L'auteur d'un autre projet a créé plusieurs objets réels à partir des gravures de Piranesi: une cheminée, une lampe et plusieurs vases. Une tentative a été faite, plutôt conditionnellement, pour recréer l'intérieur de la salle de la cheminée. Il montre également le processus de création d'un modèle numérique sur un ordinateur, la technologie de moulage et d'assemblage d'objets dans un matériau naturel. Nous sommes tous habitués aux miracles informatiques, et même habitués à gronder un produit numérique pour sa sécheresse et son absence de vie. Mais, ayant vu la gravure recréée en volume réel, la découverte pour moi a été que la "petite gravité", parfaitement adaptée aux graphiques de gravure, peut tout aussi bien exister dans la conception d'objets de l'auteur. Il s'est avéré que toutes ces herbes, plantes, coquillages peints, passant dans les visages d'animaux, ont leur propre logique, leur signification et forment le style inimitable de l'auteur.

Le projet d'animation "Prisons" ressemble à un étudiant, audacieux et frais. Au milieu de la salle avec des gravures, il y a une tour en bois de cinq mètres - une cabane recouverte d'un drap blanc. Cet objet de design indépendant, inspiré de la gravure à l'eau-forte, agit comme un cinéma, où un voyage en trois dimensions dans le monde des fantasmes architecturaux est continuellement en musique. Le film lui-même ne surprendra pas non plus un spécialiste. En général, il s'agit du travail d'un étudiant effectué dans 3D MAX. Mais dans l'ensemble, c'est la chance. Et le principal avantage de ces projets est que des éléments tridimensionnels ont été ajoutés aux murs d'exposition traditionnels, il est devenu possible d'utiliser l'espace de manière théâtrale, de diversifier les accents d'exposition le long de la trajectoire du mouvement des visiteurs. Tout est fait de manière professionnelle et avec beaucoup de goût. C'est probablement la meilleure exposition consacrée à la mémoire du grand Piranesi.

Il se trouve que l'héritage laissé par un simple «architecte vénitien» qui n'a rien construit a influencé le développement de l'architecture beaucoup plus que les véritables œuvres d'architectes remarquables.
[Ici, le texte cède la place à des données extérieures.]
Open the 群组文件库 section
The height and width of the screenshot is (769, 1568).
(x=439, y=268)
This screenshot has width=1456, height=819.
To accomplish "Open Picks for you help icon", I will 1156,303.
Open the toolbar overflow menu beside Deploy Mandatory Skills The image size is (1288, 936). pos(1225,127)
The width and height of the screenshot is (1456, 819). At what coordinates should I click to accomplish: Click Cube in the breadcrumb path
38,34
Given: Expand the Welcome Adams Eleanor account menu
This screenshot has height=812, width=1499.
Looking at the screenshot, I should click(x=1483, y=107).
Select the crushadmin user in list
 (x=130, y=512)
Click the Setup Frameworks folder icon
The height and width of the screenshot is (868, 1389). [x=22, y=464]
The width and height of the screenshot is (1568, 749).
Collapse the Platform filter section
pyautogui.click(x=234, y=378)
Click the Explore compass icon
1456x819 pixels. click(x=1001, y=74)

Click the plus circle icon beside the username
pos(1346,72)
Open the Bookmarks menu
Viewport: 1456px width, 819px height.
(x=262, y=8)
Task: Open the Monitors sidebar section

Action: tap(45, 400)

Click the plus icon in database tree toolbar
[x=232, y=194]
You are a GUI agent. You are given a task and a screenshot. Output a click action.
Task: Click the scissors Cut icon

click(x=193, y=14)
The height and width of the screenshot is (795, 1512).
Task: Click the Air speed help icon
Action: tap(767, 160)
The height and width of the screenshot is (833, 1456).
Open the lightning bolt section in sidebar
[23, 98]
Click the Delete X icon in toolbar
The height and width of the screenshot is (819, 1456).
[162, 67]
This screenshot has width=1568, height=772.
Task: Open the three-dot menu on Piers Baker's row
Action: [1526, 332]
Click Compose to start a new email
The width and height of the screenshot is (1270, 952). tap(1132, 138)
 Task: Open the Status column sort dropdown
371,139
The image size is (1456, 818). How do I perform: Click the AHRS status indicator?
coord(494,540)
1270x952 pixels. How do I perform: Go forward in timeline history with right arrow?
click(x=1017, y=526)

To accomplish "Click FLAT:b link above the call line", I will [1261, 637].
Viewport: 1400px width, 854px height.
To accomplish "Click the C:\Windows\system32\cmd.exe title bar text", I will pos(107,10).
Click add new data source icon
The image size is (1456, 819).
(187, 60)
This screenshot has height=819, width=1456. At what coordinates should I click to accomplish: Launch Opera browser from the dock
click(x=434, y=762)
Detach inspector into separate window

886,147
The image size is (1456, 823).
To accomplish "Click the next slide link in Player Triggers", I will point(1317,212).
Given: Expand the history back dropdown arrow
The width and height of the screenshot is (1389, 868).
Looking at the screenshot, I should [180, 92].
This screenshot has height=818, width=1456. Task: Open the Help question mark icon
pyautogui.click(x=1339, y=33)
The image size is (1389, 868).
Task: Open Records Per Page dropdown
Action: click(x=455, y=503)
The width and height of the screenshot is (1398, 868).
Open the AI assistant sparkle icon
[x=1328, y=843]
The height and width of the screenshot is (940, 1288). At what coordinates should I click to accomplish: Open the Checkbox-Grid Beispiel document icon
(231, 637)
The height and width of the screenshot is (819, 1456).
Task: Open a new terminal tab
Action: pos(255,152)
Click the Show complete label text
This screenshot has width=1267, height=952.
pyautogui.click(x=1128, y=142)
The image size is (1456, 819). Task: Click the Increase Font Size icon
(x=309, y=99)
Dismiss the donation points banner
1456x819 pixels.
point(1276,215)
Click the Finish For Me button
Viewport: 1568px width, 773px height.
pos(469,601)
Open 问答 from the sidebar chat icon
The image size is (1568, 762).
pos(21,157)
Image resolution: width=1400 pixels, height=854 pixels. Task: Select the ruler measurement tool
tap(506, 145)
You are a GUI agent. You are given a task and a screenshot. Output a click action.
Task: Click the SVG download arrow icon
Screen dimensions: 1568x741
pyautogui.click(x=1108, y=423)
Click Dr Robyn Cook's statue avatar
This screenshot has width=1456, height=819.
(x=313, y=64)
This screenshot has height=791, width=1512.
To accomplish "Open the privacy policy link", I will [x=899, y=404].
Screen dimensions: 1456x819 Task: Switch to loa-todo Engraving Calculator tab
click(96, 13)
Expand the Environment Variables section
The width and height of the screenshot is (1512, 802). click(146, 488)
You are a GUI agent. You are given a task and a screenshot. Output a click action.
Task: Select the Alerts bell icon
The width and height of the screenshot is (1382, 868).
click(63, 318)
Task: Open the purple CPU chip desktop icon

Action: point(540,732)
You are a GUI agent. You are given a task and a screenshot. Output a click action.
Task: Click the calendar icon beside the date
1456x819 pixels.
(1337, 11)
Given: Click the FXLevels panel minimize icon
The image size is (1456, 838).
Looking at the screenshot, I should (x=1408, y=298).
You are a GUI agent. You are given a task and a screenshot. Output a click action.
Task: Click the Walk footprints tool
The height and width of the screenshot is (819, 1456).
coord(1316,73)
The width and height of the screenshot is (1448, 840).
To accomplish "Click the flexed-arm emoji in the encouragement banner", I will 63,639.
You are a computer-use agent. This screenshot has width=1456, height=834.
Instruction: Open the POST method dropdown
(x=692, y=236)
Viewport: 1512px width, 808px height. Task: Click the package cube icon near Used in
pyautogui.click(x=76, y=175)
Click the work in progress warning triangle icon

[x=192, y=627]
Esprit et philosophie influencés, mode et styles, intérêt pour l'histoire, formation de l'école de restauration du monde.

Et, il me semble, le plus important est que l'art de Piranesi a toujours inspiré et continue d'inspirer des personnalités créatives à s'engager dans l'architecture et l'art.

Il faut aller voir de ses propres yeux …..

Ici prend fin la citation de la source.